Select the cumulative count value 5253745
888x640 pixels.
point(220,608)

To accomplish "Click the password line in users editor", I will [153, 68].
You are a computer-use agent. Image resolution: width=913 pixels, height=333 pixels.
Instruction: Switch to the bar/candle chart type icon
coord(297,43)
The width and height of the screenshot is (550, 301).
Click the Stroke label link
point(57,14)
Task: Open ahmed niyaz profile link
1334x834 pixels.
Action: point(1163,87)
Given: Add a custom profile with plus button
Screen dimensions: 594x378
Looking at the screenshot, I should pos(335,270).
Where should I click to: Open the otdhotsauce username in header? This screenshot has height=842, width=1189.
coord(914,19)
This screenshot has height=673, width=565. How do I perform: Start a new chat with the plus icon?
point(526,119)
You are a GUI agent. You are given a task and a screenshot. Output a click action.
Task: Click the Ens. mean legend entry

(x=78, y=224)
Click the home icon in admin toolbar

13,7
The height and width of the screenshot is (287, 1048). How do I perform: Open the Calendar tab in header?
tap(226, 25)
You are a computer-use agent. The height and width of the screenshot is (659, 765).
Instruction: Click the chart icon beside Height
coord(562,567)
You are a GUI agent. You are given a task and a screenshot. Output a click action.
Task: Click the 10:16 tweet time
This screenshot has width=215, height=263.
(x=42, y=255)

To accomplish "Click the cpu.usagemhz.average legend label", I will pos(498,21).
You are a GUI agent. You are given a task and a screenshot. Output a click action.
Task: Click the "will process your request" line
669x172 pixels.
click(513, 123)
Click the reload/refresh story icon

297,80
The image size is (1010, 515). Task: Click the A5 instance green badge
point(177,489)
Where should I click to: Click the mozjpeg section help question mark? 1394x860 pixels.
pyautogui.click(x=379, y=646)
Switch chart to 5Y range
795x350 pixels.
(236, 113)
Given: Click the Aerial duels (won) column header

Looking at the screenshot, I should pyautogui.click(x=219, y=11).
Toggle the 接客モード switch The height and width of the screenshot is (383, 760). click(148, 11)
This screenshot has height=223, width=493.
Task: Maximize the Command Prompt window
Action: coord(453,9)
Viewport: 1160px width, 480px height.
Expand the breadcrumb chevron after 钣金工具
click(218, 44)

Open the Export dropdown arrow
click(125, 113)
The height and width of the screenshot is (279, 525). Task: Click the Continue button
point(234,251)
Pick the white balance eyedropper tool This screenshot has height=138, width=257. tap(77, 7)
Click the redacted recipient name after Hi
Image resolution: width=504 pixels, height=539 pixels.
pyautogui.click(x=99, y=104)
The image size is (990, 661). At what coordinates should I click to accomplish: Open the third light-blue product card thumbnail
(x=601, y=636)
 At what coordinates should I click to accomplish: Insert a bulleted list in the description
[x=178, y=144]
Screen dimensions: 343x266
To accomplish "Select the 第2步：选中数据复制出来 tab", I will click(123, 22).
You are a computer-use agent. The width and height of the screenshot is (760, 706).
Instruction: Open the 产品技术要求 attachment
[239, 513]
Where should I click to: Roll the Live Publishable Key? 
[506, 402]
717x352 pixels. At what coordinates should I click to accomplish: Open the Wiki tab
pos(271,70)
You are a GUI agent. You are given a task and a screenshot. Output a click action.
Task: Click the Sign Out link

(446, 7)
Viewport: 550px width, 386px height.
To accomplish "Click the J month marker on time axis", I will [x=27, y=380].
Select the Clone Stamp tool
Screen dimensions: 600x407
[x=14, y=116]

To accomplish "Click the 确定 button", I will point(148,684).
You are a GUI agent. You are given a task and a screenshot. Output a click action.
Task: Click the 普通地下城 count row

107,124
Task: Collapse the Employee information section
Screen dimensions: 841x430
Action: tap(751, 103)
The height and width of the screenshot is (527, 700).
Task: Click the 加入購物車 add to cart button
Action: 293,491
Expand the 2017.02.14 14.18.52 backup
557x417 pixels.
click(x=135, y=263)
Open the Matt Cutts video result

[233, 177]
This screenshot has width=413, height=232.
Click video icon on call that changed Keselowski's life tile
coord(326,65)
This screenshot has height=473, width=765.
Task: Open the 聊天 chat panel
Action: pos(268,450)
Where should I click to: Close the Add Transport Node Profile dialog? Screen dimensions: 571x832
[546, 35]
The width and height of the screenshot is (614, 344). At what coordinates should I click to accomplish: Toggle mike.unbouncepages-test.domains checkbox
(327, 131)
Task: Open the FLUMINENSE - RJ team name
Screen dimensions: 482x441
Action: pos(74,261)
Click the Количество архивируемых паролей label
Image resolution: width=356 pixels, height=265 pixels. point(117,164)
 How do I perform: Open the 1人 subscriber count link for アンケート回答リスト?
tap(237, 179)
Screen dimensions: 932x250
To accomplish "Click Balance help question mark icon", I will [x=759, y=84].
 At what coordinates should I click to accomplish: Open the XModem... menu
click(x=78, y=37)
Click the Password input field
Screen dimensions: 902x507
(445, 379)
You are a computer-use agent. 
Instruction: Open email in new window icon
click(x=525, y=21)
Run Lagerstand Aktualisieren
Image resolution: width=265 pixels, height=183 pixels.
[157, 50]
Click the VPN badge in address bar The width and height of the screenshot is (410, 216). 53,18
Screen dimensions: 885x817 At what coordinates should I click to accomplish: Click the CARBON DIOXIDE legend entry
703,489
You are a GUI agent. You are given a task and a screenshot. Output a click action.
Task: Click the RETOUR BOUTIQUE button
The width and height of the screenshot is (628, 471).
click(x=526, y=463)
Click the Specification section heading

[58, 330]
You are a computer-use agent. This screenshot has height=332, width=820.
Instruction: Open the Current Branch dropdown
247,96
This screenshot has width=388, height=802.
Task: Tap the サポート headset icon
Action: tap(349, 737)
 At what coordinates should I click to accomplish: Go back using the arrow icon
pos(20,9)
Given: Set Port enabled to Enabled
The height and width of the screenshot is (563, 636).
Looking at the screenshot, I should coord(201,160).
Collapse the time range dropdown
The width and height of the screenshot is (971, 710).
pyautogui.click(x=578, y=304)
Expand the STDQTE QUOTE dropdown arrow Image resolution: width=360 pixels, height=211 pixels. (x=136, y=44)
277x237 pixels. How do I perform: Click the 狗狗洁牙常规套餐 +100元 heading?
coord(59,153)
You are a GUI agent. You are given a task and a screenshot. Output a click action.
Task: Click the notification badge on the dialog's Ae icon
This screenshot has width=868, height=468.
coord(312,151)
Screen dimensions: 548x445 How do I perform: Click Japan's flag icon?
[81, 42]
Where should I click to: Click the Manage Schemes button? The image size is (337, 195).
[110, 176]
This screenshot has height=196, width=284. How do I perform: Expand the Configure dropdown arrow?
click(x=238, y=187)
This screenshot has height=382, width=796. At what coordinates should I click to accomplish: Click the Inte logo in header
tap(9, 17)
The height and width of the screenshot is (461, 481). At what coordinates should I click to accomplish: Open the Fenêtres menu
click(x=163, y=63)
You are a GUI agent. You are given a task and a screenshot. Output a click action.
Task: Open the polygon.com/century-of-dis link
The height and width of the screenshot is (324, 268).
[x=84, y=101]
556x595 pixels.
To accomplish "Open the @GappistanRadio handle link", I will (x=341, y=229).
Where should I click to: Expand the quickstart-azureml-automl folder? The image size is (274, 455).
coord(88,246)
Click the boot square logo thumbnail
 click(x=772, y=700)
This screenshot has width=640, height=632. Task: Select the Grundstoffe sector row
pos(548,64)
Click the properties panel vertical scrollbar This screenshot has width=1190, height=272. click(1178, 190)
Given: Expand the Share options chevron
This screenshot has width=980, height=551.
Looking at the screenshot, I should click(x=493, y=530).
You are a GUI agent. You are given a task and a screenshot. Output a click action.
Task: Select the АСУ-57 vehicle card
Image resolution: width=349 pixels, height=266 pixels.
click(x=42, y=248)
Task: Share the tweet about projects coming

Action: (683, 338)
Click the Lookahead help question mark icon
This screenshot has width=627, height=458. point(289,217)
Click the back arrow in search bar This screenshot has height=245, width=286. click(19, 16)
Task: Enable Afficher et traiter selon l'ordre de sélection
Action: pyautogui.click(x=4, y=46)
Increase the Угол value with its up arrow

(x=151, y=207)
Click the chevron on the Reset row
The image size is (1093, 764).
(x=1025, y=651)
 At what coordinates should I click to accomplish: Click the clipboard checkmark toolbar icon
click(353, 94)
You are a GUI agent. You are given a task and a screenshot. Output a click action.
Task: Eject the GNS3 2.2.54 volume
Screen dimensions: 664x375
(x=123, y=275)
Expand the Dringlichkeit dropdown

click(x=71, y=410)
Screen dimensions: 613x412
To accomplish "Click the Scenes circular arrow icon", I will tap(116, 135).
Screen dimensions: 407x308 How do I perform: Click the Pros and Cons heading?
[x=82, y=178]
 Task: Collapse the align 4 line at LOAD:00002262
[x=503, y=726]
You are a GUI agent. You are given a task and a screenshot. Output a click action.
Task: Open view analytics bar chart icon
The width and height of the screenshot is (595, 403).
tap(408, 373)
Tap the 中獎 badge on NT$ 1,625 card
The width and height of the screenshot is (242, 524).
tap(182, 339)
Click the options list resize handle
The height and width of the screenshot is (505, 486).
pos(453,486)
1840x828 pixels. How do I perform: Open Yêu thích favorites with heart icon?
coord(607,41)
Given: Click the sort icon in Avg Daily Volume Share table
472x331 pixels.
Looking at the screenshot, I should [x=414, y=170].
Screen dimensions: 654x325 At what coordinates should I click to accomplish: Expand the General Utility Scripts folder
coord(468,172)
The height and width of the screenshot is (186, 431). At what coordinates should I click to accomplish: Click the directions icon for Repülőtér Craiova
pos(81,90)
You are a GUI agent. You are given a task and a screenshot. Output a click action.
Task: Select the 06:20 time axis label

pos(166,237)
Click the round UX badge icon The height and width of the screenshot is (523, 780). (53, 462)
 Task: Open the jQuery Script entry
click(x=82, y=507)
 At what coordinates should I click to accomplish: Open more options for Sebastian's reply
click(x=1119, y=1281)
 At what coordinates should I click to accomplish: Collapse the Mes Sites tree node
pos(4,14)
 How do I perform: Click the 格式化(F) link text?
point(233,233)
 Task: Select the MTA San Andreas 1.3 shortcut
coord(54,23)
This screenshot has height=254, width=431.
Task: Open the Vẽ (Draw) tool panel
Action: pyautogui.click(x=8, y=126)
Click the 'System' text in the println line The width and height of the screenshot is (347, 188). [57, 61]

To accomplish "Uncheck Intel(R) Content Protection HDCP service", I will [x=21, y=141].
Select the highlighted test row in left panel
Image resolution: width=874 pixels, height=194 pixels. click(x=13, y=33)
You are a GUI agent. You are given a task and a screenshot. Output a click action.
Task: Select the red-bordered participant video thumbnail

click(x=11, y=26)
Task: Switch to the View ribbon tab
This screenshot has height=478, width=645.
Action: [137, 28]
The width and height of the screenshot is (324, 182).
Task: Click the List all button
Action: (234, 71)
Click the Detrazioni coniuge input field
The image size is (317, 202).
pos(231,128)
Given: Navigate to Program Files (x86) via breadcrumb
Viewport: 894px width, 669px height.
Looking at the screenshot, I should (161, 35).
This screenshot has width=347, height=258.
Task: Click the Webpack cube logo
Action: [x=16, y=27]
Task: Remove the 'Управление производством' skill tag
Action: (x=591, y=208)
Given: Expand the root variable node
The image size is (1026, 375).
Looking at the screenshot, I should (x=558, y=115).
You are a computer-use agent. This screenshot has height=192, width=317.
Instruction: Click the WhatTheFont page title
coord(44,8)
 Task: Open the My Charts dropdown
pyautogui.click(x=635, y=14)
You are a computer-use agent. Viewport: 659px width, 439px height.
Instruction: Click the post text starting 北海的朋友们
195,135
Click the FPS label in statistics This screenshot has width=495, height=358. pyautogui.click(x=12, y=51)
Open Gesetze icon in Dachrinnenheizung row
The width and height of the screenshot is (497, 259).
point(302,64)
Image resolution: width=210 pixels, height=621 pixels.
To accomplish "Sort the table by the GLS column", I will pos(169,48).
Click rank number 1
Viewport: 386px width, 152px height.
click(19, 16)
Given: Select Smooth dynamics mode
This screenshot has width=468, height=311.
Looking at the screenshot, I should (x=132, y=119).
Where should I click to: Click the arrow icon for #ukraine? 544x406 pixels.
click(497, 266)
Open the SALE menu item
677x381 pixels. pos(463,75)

Exercise -> The answer must be the line containing "Given: Select Smooth dynamics mode" and every line after it to the end of the data, each set down exactly.

Answer section ->
Given: Select Smooth dynamics mode
This screenshot has width=468, height=311.
Looking at the screenshot, I should (x=132, y=119).
Where should I click to: Click the arrow icon for #ukraine? 544x406 pixels.
click(497, 266)
Open the SALE menu item
677x381 pixels. pos(463,75)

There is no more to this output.